For some, engaging employees is an important part of health and safety strategies. At Novozymes, for instance, the LLS programme — which was created in 2014 to build on existing programmes following the company’s 2013 global safety assessment — is run by co-ordinators in each region in which the company has operations.
In addition, in line with Danish practice, the Novozymes workforce elects employees to its health and safety committee, says Ms Frydendahl. These representatives play a role in promoting and monitoring everything from safety to work-life balance, healthy lifestyle habits, improved nutrition and exercise.
Similarly, at Statoil, employee-appointed delegates work with managers and the leaders of business units on health, safety and the working environment — a practice enshrined in Norwegian legislation.
“And we’ve been increasing the value of having this function,” says Mr Bjerkebaek. This, he says, includes having delegates involved in developing the company’s annual employee work environment survey.
“We engage with the safety representatives interpreting the results and finding the right actions,” he says. “And we involve safety delegates systematically in any risk analysis we do of organisational change.”

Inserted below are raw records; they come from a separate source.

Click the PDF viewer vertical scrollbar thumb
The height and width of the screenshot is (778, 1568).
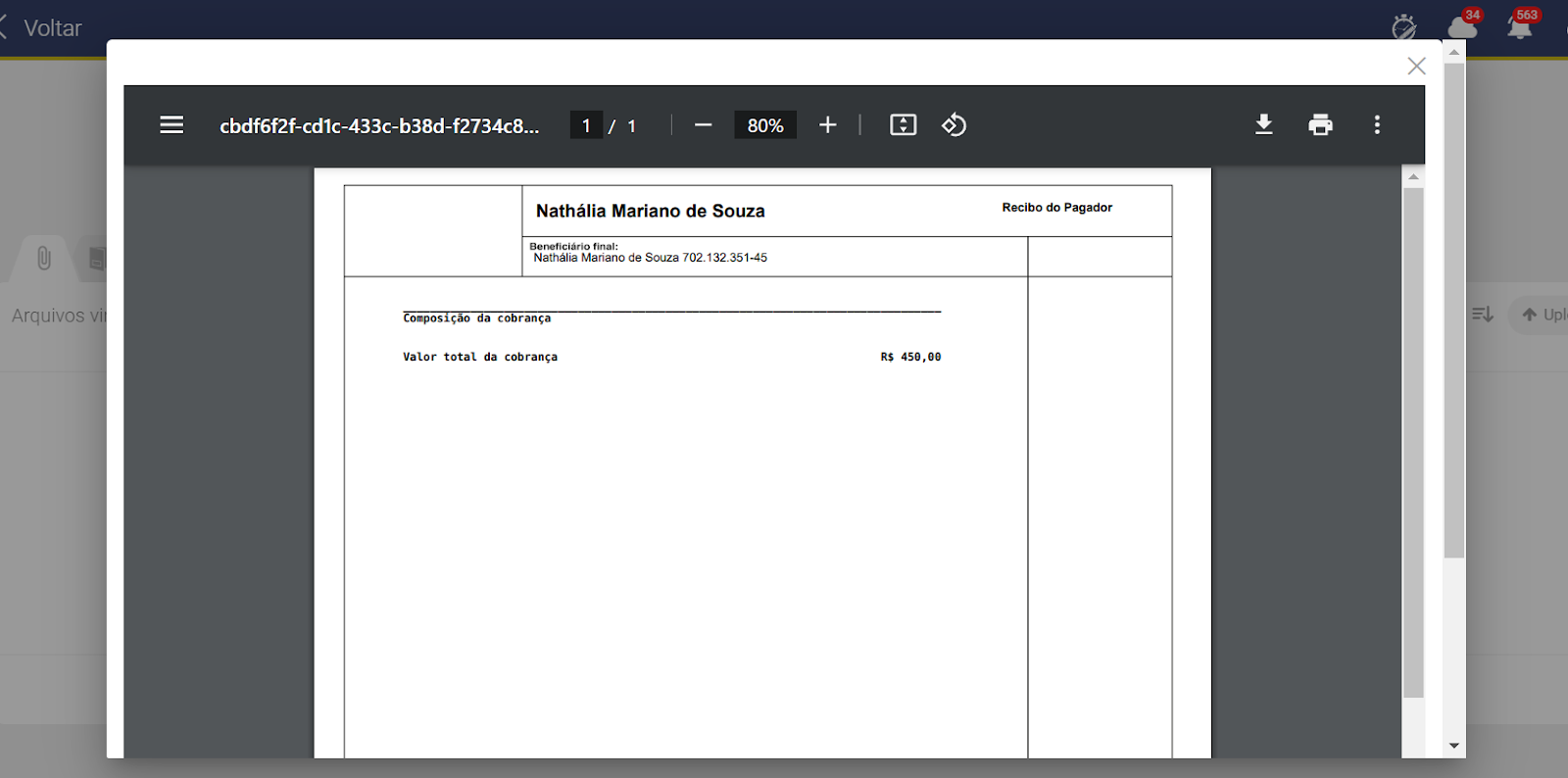coord(1412,441)
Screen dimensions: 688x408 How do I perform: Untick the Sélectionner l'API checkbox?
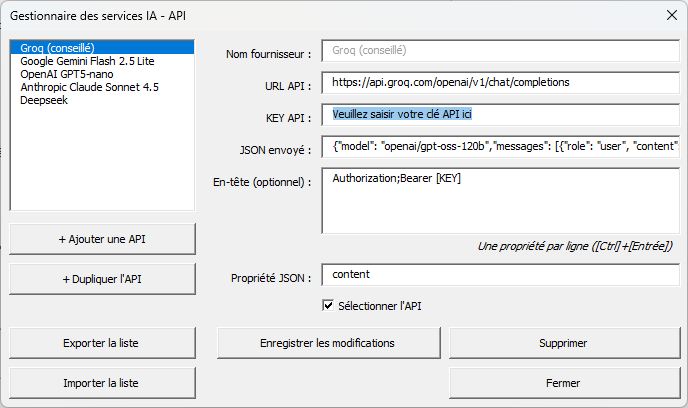[x=328, y=306]
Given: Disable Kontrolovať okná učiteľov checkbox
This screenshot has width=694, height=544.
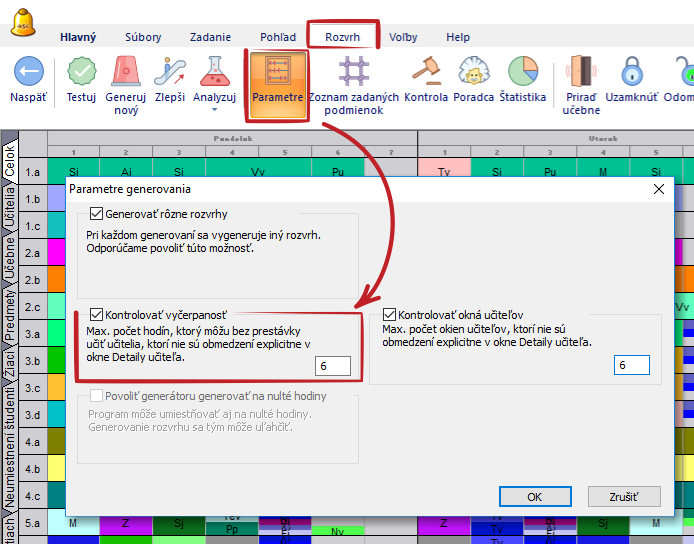Looking at the screenshot, I should click(x=390, y=313).
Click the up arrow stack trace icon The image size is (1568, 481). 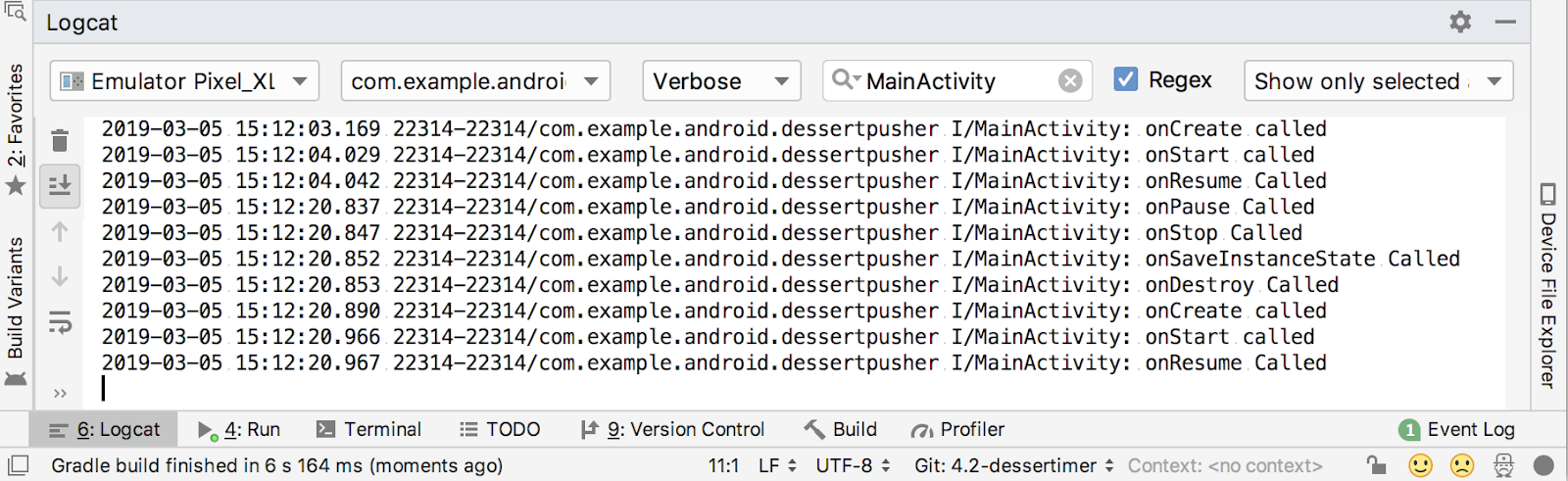(60, 232)
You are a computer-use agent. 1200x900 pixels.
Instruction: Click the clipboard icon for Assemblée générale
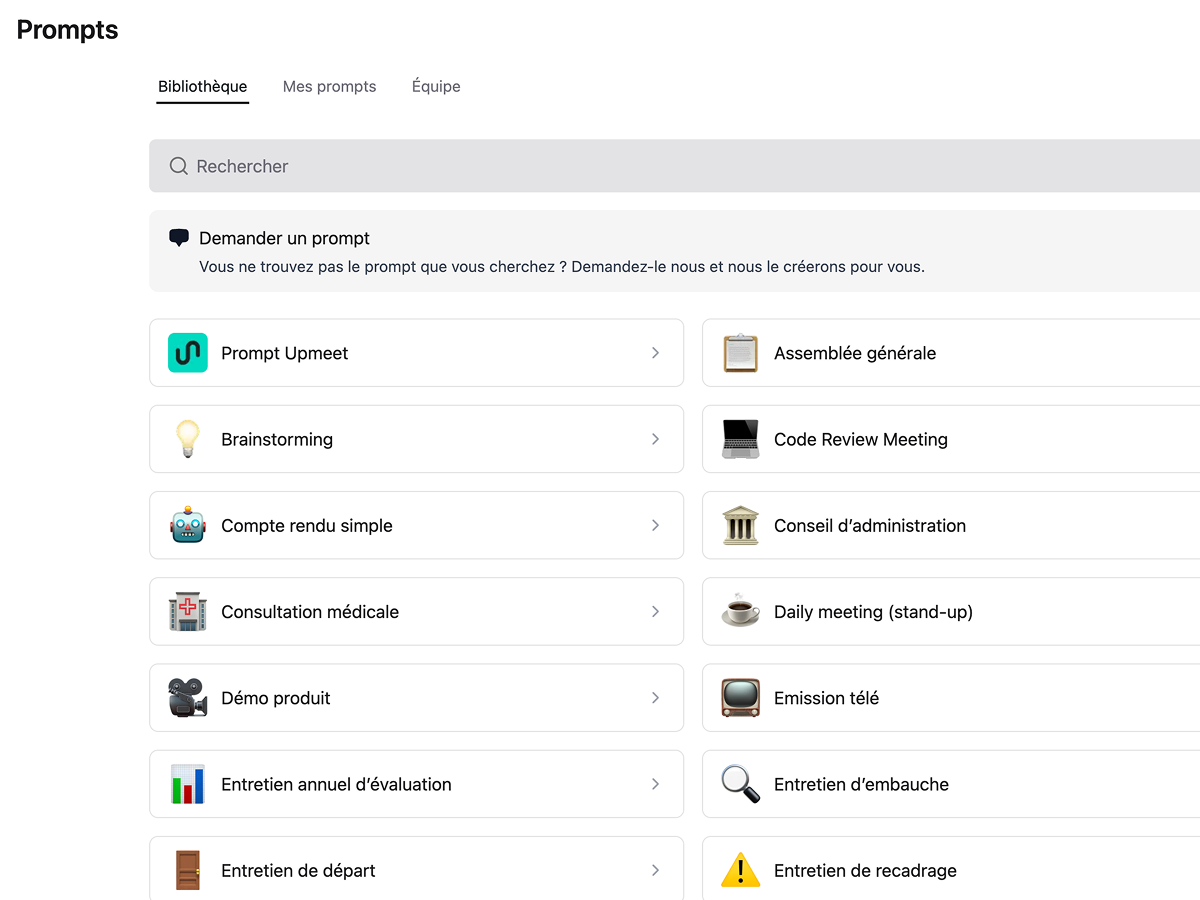[x=741, y=353]
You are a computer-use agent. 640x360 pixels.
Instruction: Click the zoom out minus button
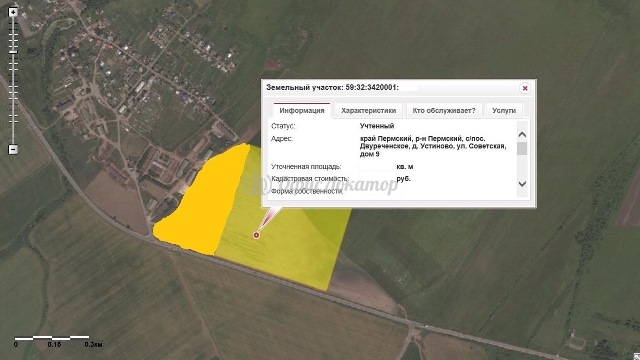(x=13, y=149)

Antti Koivula, director-general Finnish Institute for Occupational Health (FIOH), sees this spirit of co-operation at work broadly across the region’s corporate sector. “Collaboration has traditionally been relatively rich and easy,” he says. “Management is close to employees — and that’s built into our society and culture.”
While companies such as Novozymes and Statoil are tapping into their internal networks to promote workplace health, other organisations based in the Nordic countries are promoting the same principle more broadly.
Denmark, for example, is home to the Relations Network, which was established in 2014. The network hosts meetings and conferences and promotes knowledge sharing to help its members develop policies and programmes that address health, wellbeing and stress.
Meanwhile, Nordic companies can tap into the support of academic bodies such as the FIOH or Norway’s National Institute of Occupational Health, many of which receive government funding.
Funded by the Nordic Council of Ministers, the Nordic Institute for Advanced Training in Occupational Health (NIVA) uses research findings to develop courses and seminars for both researchers and practitioners.
NIVA courses and workshops range from topics such as occupation health and safety in agriculture and horticulture to risk factors for accidents and poor health among young workers and the links between mental health, work satisfaction, cardiovascular and metabolic disorders and workplace stress.
In common with counterparts in other countries, however, not all Nordic companies can provide hard evidence for the financial return on investment in health and safety measures. “Companies don’t often openly discuss it,” says Prof Koivula.
Beyond tracking the cost of sickness and absenteeism, return on investment in health is something with which companies worldwide continue to struggle, particularly when it comes to stress and mental health.
“It’s hard to measure because it’s embedded everywhere,” says Prof Koivula. “So there’s room to create better tools and measures to calculate the return on investment.”
Even so, companies recognise the benefits. “We do this because we believe it’s the right thing to do and it motivates and engages employees,” says Ms Frydendahl.
Prof Koivula agrees. “You just have to do it to be competitive,” he says.